## Problem description
Only one stretch of the listing below is wanted. Begin at the line that has "Image resolution: width=265", stop after the line that has "Given: Maximize the", and repeat every line in between exactly.

## Extracted entries
--

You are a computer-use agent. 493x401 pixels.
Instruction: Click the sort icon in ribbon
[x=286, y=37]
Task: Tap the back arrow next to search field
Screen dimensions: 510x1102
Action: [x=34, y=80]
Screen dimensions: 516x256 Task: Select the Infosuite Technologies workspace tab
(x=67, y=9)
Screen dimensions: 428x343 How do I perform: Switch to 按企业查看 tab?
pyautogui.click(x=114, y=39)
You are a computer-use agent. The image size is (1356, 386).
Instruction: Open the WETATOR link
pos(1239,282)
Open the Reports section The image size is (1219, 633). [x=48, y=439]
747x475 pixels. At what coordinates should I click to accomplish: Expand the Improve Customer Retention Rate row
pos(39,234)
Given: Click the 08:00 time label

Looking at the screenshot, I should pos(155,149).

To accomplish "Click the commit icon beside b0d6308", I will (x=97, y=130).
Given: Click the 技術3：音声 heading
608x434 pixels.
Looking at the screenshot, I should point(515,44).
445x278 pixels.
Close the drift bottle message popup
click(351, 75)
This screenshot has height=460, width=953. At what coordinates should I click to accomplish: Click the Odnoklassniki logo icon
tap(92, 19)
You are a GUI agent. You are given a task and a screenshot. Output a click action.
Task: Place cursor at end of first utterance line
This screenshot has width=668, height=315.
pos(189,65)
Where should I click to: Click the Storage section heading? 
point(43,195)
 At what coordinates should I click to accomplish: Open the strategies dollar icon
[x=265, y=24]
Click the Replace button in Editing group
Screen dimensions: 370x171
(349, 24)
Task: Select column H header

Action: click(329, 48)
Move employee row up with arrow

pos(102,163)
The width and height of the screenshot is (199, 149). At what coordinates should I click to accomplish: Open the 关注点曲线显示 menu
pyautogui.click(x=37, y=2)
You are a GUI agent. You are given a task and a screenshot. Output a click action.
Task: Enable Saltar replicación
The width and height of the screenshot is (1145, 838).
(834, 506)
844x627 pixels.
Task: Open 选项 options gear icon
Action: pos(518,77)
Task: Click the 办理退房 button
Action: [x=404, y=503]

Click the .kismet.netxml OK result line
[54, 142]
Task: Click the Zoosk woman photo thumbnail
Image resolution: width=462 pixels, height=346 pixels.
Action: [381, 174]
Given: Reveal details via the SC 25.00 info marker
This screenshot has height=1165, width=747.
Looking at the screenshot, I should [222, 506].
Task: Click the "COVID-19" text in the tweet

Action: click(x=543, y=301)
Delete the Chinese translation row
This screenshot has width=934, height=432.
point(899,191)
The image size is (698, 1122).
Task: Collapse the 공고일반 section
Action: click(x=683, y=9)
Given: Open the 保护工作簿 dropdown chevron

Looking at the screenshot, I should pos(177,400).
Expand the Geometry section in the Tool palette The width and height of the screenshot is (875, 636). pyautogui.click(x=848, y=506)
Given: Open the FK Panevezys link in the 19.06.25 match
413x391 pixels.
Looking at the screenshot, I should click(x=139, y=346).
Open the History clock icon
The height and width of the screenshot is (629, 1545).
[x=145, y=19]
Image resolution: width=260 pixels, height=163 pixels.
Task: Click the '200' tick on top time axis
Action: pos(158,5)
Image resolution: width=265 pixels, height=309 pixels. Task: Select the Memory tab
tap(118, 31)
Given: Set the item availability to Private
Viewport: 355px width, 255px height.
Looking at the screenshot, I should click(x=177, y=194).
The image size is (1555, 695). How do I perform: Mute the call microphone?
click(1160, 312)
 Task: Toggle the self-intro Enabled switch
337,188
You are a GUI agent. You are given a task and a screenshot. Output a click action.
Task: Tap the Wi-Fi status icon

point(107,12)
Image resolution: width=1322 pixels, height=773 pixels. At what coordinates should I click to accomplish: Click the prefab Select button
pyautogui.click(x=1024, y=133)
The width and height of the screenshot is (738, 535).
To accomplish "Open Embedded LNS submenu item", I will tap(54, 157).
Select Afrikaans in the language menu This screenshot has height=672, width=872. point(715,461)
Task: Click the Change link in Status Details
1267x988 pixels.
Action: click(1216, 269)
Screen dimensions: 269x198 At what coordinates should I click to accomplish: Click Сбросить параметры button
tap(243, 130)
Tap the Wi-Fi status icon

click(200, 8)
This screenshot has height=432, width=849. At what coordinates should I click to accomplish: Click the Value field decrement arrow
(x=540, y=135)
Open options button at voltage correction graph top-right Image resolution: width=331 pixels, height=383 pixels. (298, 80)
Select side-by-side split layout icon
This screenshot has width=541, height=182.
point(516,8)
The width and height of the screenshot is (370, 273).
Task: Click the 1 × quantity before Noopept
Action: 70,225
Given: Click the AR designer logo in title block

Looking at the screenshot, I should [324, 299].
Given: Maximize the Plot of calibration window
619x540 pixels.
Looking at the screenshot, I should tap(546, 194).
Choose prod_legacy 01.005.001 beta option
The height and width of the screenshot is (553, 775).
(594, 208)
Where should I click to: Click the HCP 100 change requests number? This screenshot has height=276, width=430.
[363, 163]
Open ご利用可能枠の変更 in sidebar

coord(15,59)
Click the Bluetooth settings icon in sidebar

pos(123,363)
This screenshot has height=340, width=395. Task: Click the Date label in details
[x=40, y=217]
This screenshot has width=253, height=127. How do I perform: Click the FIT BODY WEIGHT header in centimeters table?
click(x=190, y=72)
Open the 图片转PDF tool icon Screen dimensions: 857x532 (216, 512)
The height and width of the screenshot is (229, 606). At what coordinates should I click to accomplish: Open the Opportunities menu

--

## Reply to the task
Image resolution: width=265 pixels, height=309 pixels. Task: Select the Memory tab
tap(118, 31)
Given: Set the item availability to Private
Viewport: 355px width, 255px height.
Looking at the screenshot, I should click(x=177, y=194).
The image size is (1555, 695). How do I perform: Mute the call microphone?
click(1160, 312)
 Task: Toggle the self-intro Enabled switch
337,188
You are a GUI agent. You are given a task and a screenshot. Output a click action.
Task: Tap the Wi-Fi status icon

point(107,12)
Image resolution: width=1322 pixels, height=773 pixels. At what coordinates should I click to accomplish: Click the prefab Select button
pyautogui.click(x=1024, y=133)
The width and height of the screenshot is (738, 535).
To accomplish "Open Embedded LNS submenu item", I will tap(54, 157).
Select Afrikaans in the language menu This screenshot has height=672, width=872. point(715,461)
Task: Click the Change link in Status Details
1267x988 pixels.
Action: click(1216, 269)
Screen dimensions: 269x198 At what coordinates should I click to accomplish: Click Сбросить параметры button
tap(243, 130)
Tap the Wi-Fi status icon

click(200, 8)
This screenshot has height=432, width=849. At what coordinates should I click to accomplish: Click the Value field decrement arrow
(x=540, y=135)
Open options button at voltage correction graph top-right Image resolution: width=331 pixels, height=383 pixels. (298, 80)
Select side-by-side split layout icon
This screenshot has width=541, height=182.
point(516,8)
The width and height of the screenshot is (370, 273).
Task: Click the 1 × quantity before Noopept
Action: 70,225
Given: Click the AR designer logo in title block

Looking at the screenshot, I should [324, 299].
Given: Maximize the Plot of calibration window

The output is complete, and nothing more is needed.